" I said this as much to startle the
man as really meaning it. I can go so long without reading certain
poets, and after that I starve for them as the hungry starve for food. I
was hungry for Chaucer.
Such a request, coming from a youth almost in rags, impressed the
sky-pilot so deeply that he insisted on giving me a job pumping the
organ during services and a little room to sleep in at the mission. What
is more, he lent me Skeats' edition of Chaucer, complete. And all the
time I was with him he proved a "good sport." He didn't take advantage
of my dependence on him to bother me so very much about God.
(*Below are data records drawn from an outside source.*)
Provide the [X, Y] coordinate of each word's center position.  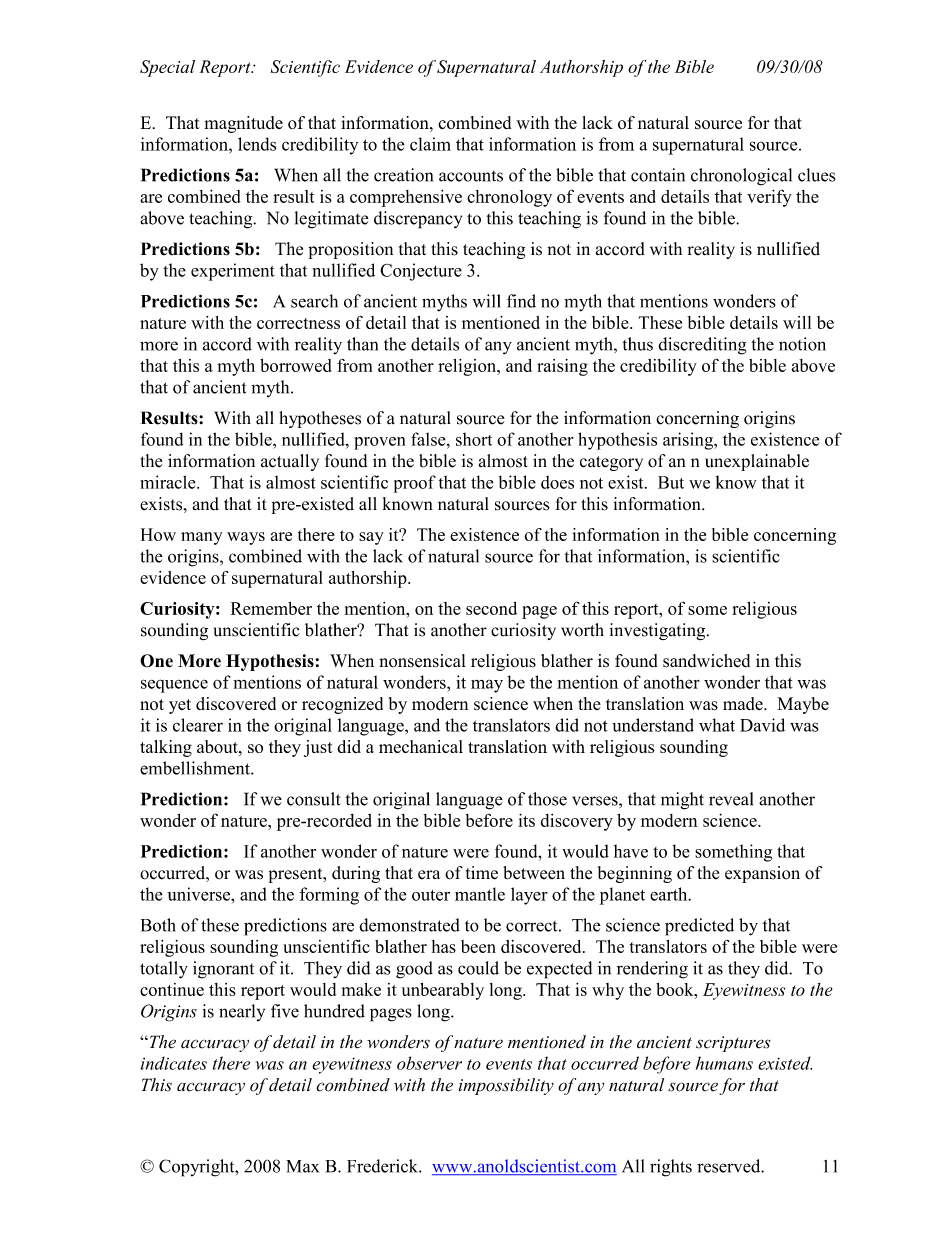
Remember [271, 608]
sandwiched [706, 661]
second [491, 608]
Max [302, 1166]
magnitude [243, 124]
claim [430, 144]
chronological [741, 177]
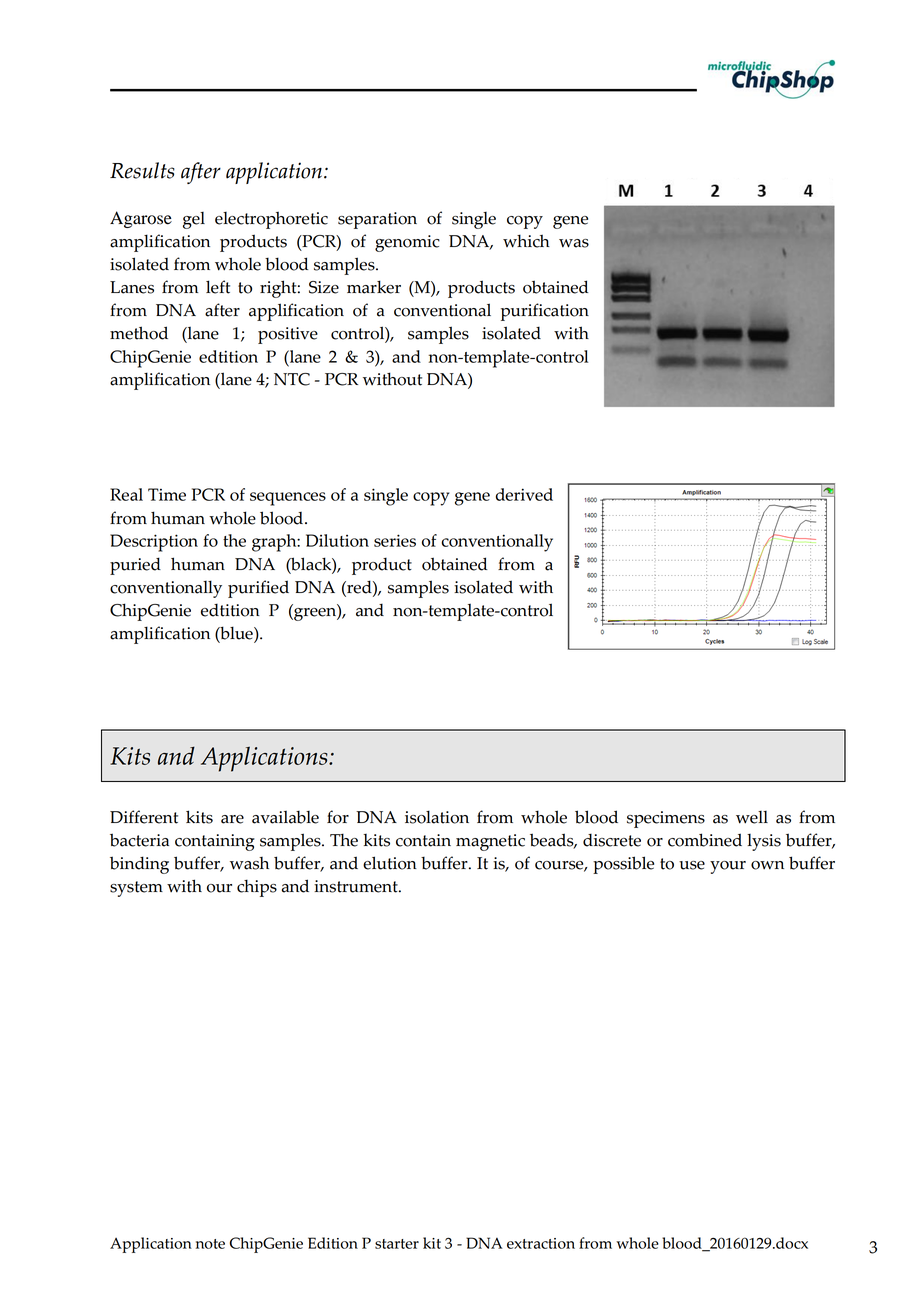 This screenshot has height=1308, width=924. Describe the element at coordinates (292, 379) in the screenshot. I see `NTC` at that location.
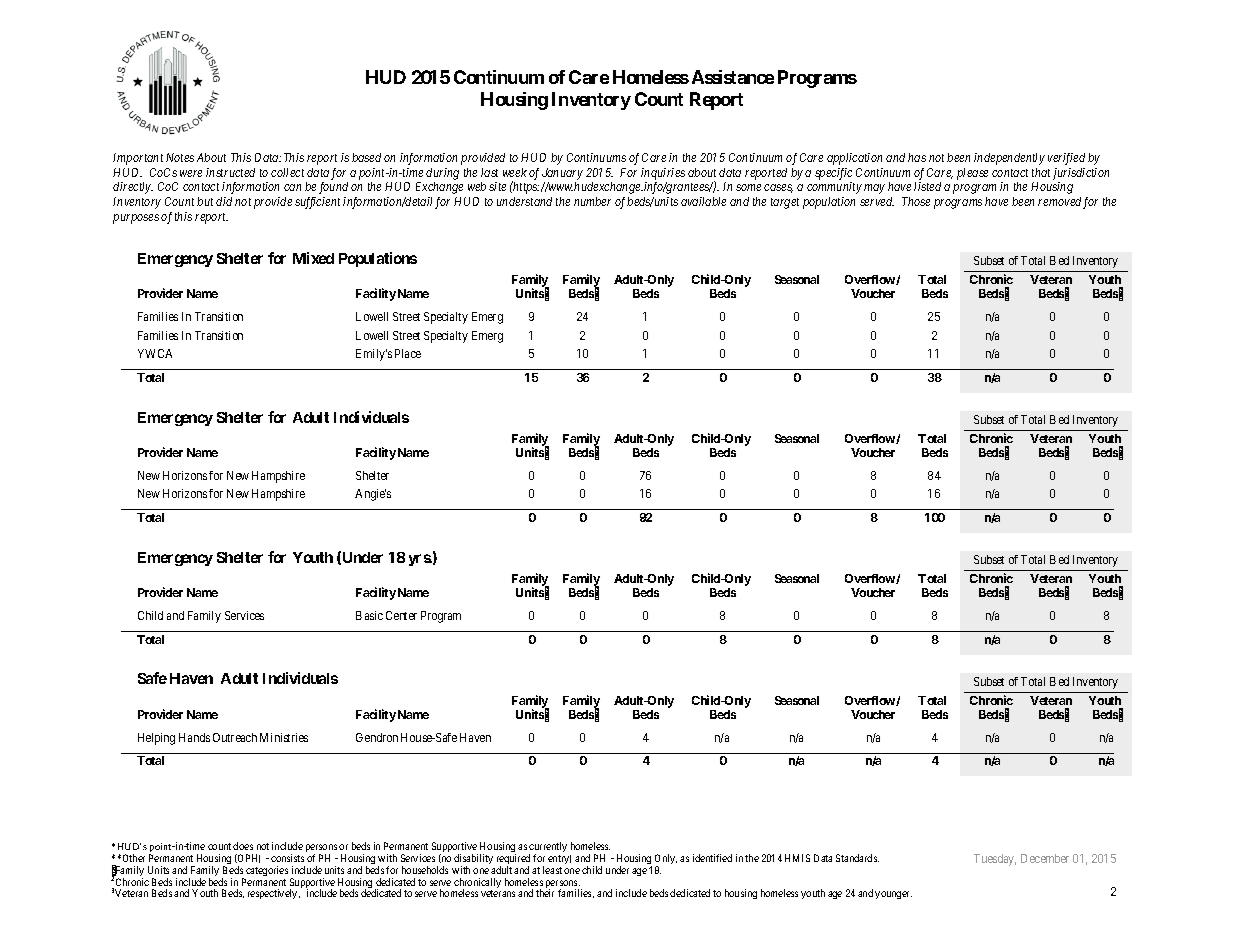 The image size is (1233, 952). I want to click on Notes, so click(180, 157).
He took it for granted that I was a Christian, since I never discussed
religion with him.
* * * * *
It began to grow wearisome, pumping an organ for a living. And I had fed
myself full on Chaucer.
I began to yawn, behind the organ, over the growing staleness of life in
a sailors' mission. And also I was being pestered by a tall, frigid old
maid in purples and blacks, who had fixed her eye on me as a heathen she
must convert.
* * * * *
"How'd you like a voyage to China?" the sky-pilot asked, one day.
Cathay ... Marco Polo ... Milton's description of the Chinese moving
their wheelbarrows along the land by means of sails ... many poetic
visions marched across my mind at the question.